L’Italia del vino produce troppo, comunica troppo poco sul mercato interno e non sa fare sistema né dentro né fuori dai confini nazionali. Impietoso il giudizio sull’enologia nazionale dato da Lucio Mastroberardino, presidente dell’Unione Italiana Vini, nella seconda serie di interviste a istituzioni di categoria, produttori, comunicatori, operatori della distribuzione e della ristorazione, pubblicitari/esperti di costume realizzate da Vinitaly (7-11 aprile 2011).
Il dibattito sul calo dei consumi interni proposto dal più importante Salone internazionale dedicato al vino coinvolge questa settimana, oltre al presidente dell’Uiv, il direttore commerciale di Cantine Riunite Nino Visco, il giornalista Marco Gatti, il presidente di Ais Antonello Maietta e il creativo Riccardo Facci della Facci&Pollini. A chiusura della discussione, durante i giorni di manifestazione verrà presentata una specifica ricerca di mercato, commissionata per capire il fenomeno e le strategie possibili da adottare.
Il confronto, pubblicato sul sito www.vinitaly.com è aperto ai commenti e verte su tre domande.
Condivisa da tutti gli intervistati di questa settimana l’opinione sulle motivazioni che frenano il mercato interno. Per Antonello Maietta “manca in Italia una vera cultura del vino e la comunicazione talvolta appare distorta”.
“Il vino fa parte del nostro Dna – dice Marco Gatti -, ma invece di promuoverne la conoscenza e la cultura del bere consapevole, da tempo il vino è oggetto di un’ingiusta demonizzazione”.
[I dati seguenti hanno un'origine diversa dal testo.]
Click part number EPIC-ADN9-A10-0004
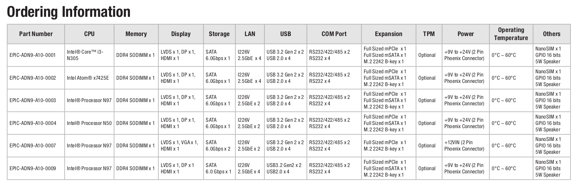 click(33, 123)
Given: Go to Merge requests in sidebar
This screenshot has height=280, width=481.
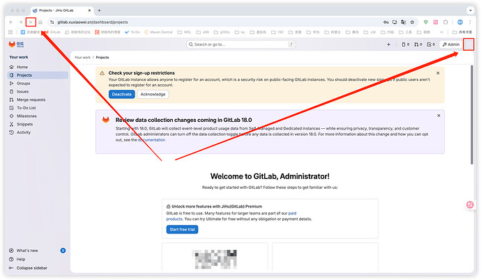Looking at the screenshot, I should 31,100.
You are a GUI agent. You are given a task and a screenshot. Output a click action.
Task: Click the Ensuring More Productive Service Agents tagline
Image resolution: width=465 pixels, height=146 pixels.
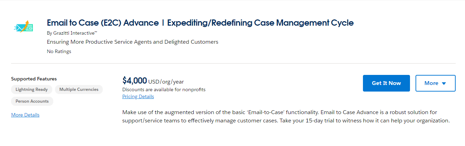(133, 42)
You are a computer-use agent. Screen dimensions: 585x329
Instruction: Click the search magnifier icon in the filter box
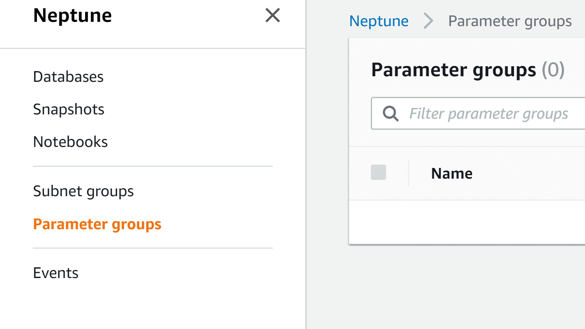pos(390,114)
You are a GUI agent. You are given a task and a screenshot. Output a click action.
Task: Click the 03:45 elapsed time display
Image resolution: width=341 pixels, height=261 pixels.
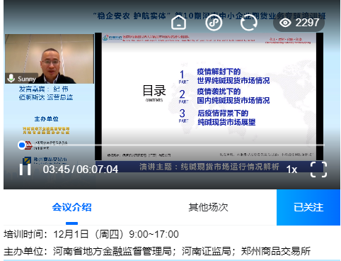[56, 170]
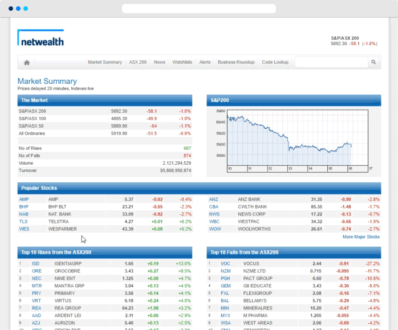Click the ISD top riser link

tap(36, 264)
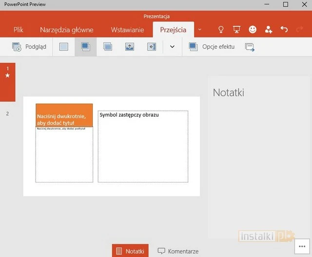Screen dimensions: 312x257
Task: Click the Podgląd preview button
Action: (x=29, y=47)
D’accordo Nino Visco, che pur non trovando del tutto negativo il principio per cui “si beve meno ma si beve meglio”, riconosce come un problema l’inasprimento della disciplina in materia di guida, che ha portato i consumi fuori casa a meno del 20% del totale.
Per Riccardo Facci c’è anche una “criticità a comunicare il prodotto vino e quindi alcool che ha impedito un sereno sostegno da parte delle istituzioni, spesso divise tra la necessità di sensibilizzare sul tema della sicurezza alla guida e la promozione dei prodotti italiani a base alcolica”. Facci va oltre nell’analisi: “Le imprese italiane sono restie a fare sistema e non sono riuscite a comunicare il loro prestigio in modo moderno, strutturato e coordinato come invece fanno i cugini francesi. Loro sono un ottimo esempio di come si può sommare un robusto sostegno da parte delle istituzioni a una talentuosa cultura del comunicare”.
Parole di creativo che vede il mondo del vino dal di fuori, ma che sembrano dare ragione a Mastroberardino, che questo mondo lo conosce dall’interno, quando dice che “il problema della comunicazione riguarda la mancanza di politiche unitarie della filiera”.